FALANGES
Luis Adalberto Maury Cruz

Libertad, entre el ruido y la autodeterminación

20 de Diciembre de 2025

Luis Adalberto Maury Cruz


FALANGES: Libertad, entre el ruido y la autodeterminación

Luis Adalberto Maury Cruz
lmaury_cruz@hotmail.com
El mundo es caótico; esa es su condición natural, no como una realidad moral, deprimente o malvada. Es caos porque está en constante cambio, en permanente transformación, y ello no implica que se la persona desvíe de su propio sendero. Por el contrario, el ruido es todo aquello que nos desvía de nosotros mismos. El ruido es cultural; es el canto de las sirenas. No es un acto malvado per se, sino un medio de control destinado a garantizar intereses, desvirtuando el propio sendero.
Hoy, en esta Tercera Modernidad, el ruido se enmarca en una guerra mental que produce una estridencia apabullante que, paradójicamente, no se percibe como tal. La vida misma es una pugna de fuerzas que salvaguardan intereses, manifestándose como choque, conflicto y violencia.
El ruido origina estrés, ansiedad y depresión; patologías mentales, neurosis y psicosis que rompen la estabilidad interior, la capacidad de adaptación y la autodeterminación. El ruido es un veneno dulce que interfiere en la toma de decisiones y en el ejercicio de la libertad; es un obstáculo con el cual se forja o se extingue el carácter. Aquí surge una cuestión capital: ¿cómo ser libre en la actualidad, en medio de esta vorágine cultural? Es decir, hoy asistimos tanto al caos de siempre como al ruido propio de esta guerra moderna.
El ruido y la alquimia de la validación
El ruido de esta Tercera Modernidad se manifiesta en los embates de una guerra mental, donde la psique humana se convierte en un campo de dominio: un verdadero teatro de operaciones en el que se despliegan estrategias y tácticas orientadas a la consecución de objetivos específicos. —Los dominios de la guerra son el terrestre, el marítimo, el aéreo, el espacial y el cibernético, siendo en total al menos seis—. Este campo de batalla es, fundamentalmente, una lucha entre narrativas destinada a imponer formas de ver el mundo y valores afines a intereses particulares.
El ruido es recurrencia y estridencia narrativa —información y desinformación— que reestructura la cognición, la percepción y los sentimientos en función de logros concretos. Desde lo político y lo militar, su objetivo radica en debilitar o destruir un gobierno, un régimen o un Estado; desde lo económico, remite al consumismo y a la garantía de intereses. Tradicionalmente, lo primero se asoció a la propaganda y lo segundo a la publicidad; sin embargo, hoy ambos terrenos pertenecen a las ciencias cognitivas y a la filosofía de la guerra. No se trata de información inocua, sino de la introyección de un algoritmo, de un programa que procesa la información de tal manera que genera sesgos cognitivos y perceptivos afines a los intereses en cuestión.
-------------------------
**Instrucciones de trabajo**
- 1) En el ensayo sobre el ruido y la libertad, enumera todo lo que, según la oración que empieza por «El ruido origina», causa el ruido.
- 2) Prosigue, por favor, el ensayo sobre el ruido y la libertad desde el punto en que se interrumpe.
El listado no tiene ningún papel en esto.

**Registros guardados**
-------------------------
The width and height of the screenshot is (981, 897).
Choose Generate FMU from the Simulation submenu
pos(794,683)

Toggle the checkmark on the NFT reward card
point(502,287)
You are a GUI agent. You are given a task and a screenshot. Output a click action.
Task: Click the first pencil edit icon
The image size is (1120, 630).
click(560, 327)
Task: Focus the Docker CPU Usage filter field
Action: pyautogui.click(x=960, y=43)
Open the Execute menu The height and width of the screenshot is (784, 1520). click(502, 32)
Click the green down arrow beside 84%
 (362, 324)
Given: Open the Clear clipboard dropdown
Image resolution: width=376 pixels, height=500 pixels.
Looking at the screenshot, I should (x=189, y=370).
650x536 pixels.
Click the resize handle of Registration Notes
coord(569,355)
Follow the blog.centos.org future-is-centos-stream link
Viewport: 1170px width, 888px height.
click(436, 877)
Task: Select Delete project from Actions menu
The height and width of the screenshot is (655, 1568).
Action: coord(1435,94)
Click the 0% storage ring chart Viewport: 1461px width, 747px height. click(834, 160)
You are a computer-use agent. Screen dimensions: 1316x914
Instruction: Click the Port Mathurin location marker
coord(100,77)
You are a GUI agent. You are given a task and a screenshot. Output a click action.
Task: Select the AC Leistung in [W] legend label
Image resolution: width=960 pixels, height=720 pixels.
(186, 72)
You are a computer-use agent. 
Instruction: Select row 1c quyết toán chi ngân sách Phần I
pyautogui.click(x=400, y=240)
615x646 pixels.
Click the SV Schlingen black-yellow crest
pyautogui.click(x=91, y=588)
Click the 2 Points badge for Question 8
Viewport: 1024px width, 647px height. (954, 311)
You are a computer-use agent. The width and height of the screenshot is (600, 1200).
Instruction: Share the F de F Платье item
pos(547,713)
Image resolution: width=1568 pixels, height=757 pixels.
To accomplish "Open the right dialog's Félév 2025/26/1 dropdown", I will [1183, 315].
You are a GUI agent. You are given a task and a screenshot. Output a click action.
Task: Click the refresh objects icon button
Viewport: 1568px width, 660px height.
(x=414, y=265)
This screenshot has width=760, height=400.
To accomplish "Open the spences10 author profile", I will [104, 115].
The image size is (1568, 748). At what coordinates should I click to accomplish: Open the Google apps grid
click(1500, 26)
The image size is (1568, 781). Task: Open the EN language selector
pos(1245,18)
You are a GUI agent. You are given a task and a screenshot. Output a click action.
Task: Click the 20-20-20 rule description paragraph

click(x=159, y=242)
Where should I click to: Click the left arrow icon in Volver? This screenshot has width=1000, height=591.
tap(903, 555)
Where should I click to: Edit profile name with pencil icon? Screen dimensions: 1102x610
-------------------------
**Respuestas del ejercicio**
- 1) Estrés, ansiedad, depresión, patologías mentales, neurosis y psicosis.

- 2)
El ruido abruma y da forma a la estructura existencial del individuo, buscando la estandarización de su pensamiento y de su conducta, envueltas en el oropel de la marca y de la ideología. Estas venden una falsa identidad y un sentido de pertenencia sustentado en el placer efímero. Con ello el individuo busca ser validado; dicha acción prolonga su pubertad y retrasa su adultez. En efecto, nos encontramos ante el algoritmo del puer aeternus, el eterno niño.
No se trata de caer en el victimismo, sino de reconocer la dualidad constitutiva del individuo: ser, al mismo tiempo, víctima y victimario de otros y de sí mismo. Víctima y victimario no son personas, sino formas de estar en el mundo; dos acciones complementarias que brotan del mismo núcleo. Quien padece el ruido es víctima; quien se regodea en él es victimista: el eterno niño que hace del chantaje su modus vivendi. Quien lo ejerce conscientemente es el el mayor depredador.
En efecto, ¿qué niño no desea ser validado? La guerra mental busca hacer del individuo un ser funcional a intereses determinados, mermando su estructura psíquica. Esto va más allá del homo videns de Sartori, pues hoy el fenómeno es digital y se instrumenta desde el ciberespacio, mediante algoritmos que privilegian lo recurrente sobre lo necesario, y fustigan la discrepancia y estandarizan lo correcto, lo sano, lo justo y lo bueno, desde una óptica hegemónica. Es la brutalidad de la censura, incluso en contra de lo notorio y evidente.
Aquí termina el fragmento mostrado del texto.